The "Normalize by Zscore of log intensity, mean absolute deviation" method normalizes each hybridized sample by the mean and mean absolute deviation of the logs of the raw intensities for all of the spots in that sample. The mean log intensity mnLI_i and the mean absolute deviation log intensity madLI_i are computed for the log of raw intensity of 'Good genes'. Then the Zscore intensity ZlogA_ij for HP i and spot j is

     ZlogA_ij = (log(I_ij) - mnLI_i)/madLI_i

By 'User Normalization Gene Set'

This method is useful a subset of genes have been determined to have relatively constant expression across the set of samples. It normalizes by the sum of intensities for a subset of genes defined by the user in the 'User Normalization Gene Set' (Section 2.3.2)using the gene set editing commands. Normalizing by the sum of genes uses the Igs_ij that is computed for microarray HPi with intensities I_ij for all genes j in the gene subset.

     Igs_i = Sum (I_ij)
        	   _{genes j}
        	   _{i in HPi}

Then, the normalized intensity I'_ij is computed as:

      I'_ij =  I_ij/Igs_i

By 'Calibration DNA' set

If a predefined set of calibration DNA genes are available on the array, they may be used to normalize density values between the samples. The calibration DNA genes are defined by special gene names that are declared in the Configuration file using the 'calibDNAname' parameter (see Appendix C Table C.5.1(C)). If there is no calibration DNA, this entry is not used. The algorithm is the same as "User Normalization Gene Set" (above), but the set is predefined as the genes flagged as calibration DNA. For example, in the MGAP database, these spots are the "mouse genomic DNA" spots so the Configuration file entry would be calibDNAname="m.g. DNA".

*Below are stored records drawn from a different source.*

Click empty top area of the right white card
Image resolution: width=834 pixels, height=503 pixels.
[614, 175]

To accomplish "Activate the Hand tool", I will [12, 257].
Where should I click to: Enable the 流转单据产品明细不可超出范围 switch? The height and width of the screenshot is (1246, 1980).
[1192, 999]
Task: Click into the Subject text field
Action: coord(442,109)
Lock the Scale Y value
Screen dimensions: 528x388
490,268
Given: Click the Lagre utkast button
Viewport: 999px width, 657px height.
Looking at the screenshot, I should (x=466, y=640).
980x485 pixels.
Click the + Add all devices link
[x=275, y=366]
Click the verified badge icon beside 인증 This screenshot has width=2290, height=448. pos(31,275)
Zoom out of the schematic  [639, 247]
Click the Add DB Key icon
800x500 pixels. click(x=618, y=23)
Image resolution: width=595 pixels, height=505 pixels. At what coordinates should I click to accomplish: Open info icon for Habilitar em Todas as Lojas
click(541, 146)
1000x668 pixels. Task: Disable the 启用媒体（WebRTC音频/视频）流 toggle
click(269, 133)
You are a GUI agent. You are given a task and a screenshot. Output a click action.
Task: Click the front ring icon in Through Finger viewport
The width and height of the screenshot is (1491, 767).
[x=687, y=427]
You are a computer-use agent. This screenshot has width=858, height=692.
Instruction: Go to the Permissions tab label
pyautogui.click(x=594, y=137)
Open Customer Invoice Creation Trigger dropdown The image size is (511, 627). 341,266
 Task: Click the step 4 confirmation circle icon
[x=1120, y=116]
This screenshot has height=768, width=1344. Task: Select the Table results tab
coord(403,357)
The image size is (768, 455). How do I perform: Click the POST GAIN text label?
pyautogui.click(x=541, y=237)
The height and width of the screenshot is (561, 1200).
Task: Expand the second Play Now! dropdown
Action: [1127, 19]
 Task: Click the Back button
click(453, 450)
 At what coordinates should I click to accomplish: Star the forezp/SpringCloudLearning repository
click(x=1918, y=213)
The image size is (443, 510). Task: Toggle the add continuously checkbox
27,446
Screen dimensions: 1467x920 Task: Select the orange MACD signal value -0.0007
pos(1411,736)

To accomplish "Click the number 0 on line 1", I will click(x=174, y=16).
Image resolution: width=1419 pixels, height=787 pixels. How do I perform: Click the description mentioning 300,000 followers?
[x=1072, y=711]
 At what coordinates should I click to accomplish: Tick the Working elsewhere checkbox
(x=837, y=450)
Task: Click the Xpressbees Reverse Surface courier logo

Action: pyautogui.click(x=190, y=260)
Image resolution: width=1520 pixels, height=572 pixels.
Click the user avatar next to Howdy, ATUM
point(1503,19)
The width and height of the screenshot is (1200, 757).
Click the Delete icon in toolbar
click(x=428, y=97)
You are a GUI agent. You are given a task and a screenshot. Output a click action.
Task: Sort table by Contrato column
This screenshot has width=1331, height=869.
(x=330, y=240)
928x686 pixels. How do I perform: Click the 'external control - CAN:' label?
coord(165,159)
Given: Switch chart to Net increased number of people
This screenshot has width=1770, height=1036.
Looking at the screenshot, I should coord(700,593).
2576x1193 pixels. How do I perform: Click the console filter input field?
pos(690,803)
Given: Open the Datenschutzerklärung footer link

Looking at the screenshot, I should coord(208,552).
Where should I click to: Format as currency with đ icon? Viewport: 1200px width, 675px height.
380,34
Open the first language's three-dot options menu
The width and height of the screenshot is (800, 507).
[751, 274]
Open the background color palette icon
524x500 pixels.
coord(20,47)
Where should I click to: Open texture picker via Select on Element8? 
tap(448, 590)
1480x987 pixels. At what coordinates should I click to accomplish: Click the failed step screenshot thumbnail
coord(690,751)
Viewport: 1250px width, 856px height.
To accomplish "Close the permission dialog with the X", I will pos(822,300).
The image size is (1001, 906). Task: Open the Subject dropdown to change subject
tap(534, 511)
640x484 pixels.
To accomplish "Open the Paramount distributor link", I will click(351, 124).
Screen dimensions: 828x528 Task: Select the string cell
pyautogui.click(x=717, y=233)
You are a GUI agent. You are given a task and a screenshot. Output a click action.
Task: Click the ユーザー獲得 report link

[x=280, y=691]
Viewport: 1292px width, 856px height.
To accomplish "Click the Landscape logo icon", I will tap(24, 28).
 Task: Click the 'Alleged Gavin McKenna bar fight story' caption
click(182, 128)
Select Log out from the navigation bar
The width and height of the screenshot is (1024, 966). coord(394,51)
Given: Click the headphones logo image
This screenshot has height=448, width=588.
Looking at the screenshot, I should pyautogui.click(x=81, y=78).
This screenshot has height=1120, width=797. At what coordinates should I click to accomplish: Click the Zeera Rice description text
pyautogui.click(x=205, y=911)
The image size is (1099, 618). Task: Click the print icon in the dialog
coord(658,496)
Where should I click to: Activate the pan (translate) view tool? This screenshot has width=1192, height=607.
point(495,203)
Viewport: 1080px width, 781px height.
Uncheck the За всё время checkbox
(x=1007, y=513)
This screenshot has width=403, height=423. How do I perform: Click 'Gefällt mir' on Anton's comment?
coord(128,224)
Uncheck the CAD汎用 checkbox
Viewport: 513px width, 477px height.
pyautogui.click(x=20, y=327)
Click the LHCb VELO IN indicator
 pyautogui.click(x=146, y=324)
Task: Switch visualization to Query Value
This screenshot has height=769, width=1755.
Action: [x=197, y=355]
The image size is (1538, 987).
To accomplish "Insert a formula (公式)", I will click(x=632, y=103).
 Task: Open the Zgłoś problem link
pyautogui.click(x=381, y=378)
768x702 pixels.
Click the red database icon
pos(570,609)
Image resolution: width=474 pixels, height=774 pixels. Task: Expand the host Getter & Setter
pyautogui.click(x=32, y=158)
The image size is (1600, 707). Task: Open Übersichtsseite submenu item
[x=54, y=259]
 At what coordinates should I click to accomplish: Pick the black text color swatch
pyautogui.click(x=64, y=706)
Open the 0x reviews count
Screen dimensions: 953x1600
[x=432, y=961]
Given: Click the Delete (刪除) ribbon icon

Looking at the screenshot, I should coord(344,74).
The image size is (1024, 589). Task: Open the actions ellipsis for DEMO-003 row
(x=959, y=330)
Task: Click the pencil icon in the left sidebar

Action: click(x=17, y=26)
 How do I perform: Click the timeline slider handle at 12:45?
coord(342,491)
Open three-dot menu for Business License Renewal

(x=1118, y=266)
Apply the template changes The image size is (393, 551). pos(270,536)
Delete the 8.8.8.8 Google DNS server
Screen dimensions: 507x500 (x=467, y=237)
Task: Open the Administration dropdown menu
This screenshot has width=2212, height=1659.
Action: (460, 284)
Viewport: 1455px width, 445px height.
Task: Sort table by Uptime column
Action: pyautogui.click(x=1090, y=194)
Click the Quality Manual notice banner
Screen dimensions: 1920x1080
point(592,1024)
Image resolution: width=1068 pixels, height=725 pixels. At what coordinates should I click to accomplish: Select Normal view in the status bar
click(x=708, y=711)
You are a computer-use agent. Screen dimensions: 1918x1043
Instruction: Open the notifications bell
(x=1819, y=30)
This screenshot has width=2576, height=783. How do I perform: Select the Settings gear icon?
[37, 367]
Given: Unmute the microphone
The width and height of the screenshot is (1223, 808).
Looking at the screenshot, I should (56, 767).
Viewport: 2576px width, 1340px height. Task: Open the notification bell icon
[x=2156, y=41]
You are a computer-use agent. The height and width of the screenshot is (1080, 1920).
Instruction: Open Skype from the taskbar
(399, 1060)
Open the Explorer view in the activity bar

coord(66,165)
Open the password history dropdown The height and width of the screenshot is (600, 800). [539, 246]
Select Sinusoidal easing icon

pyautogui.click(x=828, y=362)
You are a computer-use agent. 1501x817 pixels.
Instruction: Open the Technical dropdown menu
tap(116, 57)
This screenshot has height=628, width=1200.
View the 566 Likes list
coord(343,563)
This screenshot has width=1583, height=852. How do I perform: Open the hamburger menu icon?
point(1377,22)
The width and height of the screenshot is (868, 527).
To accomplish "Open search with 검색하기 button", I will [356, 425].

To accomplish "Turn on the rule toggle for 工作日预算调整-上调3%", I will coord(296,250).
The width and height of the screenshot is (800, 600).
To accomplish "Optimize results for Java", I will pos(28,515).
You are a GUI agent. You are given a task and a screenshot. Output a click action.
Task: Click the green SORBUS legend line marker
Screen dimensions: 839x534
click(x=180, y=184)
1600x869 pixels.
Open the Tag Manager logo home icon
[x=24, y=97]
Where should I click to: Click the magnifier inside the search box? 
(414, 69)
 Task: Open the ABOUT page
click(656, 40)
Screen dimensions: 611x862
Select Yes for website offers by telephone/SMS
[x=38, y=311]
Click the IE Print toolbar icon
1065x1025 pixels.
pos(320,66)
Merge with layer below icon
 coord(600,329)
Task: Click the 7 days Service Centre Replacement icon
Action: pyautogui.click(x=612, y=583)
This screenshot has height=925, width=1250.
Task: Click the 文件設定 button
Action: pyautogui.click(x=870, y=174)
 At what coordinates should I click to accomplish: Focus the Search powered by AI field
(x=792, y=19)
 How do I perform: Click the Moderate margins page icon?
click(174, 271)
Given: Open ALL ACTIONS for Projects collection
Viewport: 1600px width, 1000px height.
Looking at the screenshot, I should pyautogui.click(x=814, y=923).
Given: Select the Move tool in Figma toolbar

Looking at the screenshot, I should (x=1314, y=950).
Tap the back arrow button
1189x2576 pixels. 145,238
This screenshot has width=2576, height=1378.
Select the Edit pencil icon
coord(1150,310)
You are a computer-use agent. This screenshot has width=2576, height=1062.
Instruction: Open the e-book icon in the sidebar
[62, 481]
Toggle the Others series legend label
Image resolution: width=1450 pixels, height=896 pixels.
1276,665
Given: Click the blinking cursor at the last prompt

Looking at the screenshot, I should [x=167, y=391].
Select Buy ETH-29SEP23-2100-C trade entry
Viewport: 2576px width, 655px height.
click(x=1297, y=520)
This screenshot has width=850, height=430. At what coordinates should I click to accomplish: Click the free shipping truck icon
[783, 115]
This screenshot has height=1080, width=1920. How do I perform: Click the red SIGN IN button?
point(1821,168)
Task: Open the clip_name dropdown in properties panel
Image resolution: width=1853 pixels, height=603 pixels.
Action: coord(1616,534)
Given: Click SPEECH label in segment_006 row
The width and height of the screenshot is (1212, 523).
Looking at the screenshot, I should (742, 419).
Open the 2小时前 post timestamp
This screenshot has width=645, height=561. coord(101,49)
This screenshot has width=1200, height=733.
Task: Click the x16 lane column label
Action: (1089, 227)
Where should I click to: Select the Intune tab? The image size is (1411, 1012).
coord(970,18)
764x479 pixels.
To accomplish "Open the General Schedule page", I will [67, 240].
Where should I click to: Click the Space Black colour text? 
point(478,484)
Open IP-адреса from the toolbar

Figure 2.4.2.3 Scatter plot of HP-X and HP-Y 'sets' data. HP-X is C57B6 pregnancy day 13 and HP-Y is Stat5a (-,-) pregnancy day 13 filtered by "All named genes and ESTs". A) A scatter plot using the Median normalization. B) A scatter plot using the Zscore of the logs normalization. Notice how the Casein alpha outlier is more apparent in the case of the Zscore log normalization. The skewed plot is characteristic of much microarray data. Some normalization methods (not currently included in MAExplorer) can compensate for these some of these artifacts (Dutoit, 2000) and are planned for future MAEPlugins.